Kontaktiere Think Big und frage nach einer Anleitung, und wenn nicht wird hier geholfen.


----------



## Seefliege (11. Januar 2009)

*AW: GPS, wer kann was empfehlen*

|wavey:

 Burki;

ich habe mir mein h2o aus den staaten geordert. hat alles problemlos geklappt. ist überall die selbe software drauf. gelegentlich gibt es updates auf der herstellerseite. hier findet man auch sog. emulatoren, mit denen man schon zu hause trockenübungen für den einsatz auf dem wasser machen kann. #6 http://www.lowrance.com/en/Downloads/Product-Emulators/

die sprache lässt sich ganz einfach auf deutsch umstellen ... den rest kannst du dir dann mit der demo-software am pc selbständig aneignen. ist nicht kompliziert und funktioniert auch ohne dt. handbuch ... 

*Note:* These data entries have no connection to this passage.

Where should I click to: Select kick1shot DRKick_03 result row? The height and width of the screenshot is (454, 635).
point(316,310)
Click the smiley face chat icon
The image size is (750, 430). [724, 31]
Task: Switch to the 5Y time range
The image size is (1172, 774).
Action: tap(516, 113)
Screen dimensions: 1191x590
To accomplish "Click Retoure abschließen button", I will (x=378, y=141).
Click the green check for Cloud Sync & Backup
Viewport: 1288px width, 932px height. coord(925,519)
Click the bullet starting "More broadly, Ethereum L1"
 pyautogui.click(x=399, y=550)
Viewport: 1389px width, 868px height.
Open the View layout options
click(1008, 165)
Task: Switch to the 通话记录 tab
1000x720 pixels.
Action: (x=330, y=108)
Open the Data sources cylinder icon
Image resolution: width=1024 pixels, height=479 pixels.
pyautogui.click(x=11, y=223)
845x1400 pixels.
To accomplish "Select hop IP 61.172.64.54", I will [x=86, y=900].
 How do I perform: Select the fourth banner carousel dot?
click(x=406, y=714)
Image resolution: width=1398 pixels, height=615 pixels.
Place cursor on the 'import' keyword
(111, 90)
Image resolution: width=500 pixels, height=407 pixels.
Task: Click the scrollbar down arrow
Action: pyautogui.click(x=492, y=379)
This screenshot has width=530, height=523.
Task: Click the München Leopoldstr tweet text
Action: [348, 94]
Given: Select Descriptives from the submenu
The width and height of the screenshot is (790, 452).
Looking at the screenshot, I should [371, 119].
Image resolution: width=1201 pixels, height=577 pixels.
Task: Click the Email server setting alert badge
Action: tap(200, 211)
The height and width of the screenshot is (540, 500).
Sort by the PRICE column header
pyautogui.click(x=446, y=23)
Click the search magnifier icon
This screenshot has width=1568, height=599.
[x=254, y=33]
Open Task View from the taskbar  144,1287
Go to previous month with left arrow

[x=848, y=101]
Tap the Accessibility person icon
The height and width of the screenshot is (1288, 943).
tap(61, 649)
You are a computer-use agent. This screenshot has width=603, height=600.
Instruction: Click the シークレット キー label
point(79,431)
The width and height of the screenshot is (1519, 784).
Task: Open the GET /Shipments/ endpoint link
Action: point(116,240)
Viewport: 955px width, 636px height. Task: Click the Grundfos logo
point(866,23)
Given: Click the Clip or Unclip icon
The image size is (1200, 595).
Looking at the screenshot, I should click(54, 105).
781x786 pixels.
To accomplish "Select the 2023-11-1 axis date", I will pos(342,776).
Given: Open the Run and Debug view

nach dem starten des gerätes drückst du auf menue bis du "system setup" findest, das bestätigst du mit enter. dann gehst du auf "set language" und stellst dann die sprache auf deutsch ... :vik:

Petri von Matthias.


----------



## Seefliege (11. Januar 2009)

*AW: GPS, wer kann was empfehlen*

#h Burki,

wenn du ein dt. handbuch als pdf haben willst, schick mir ne pn. ist zwar vom ifinder go, die bedienung ist aber fast identisch ...

Petri von Matthias.


----------



## burki62 (11. Januar 2009)

*AW: GPS, wer kann was empfehlen*



Ollek schrieb:


> |rolleyes tja burki
> 
> hättest du es beim Echolotspezie für 369€ gekauft hätteste nun warscheinlich ne deutsche Anleitung mit bei und musst dich nicht fragen was du mit den gesparten 169€uro machst.
> 
> ...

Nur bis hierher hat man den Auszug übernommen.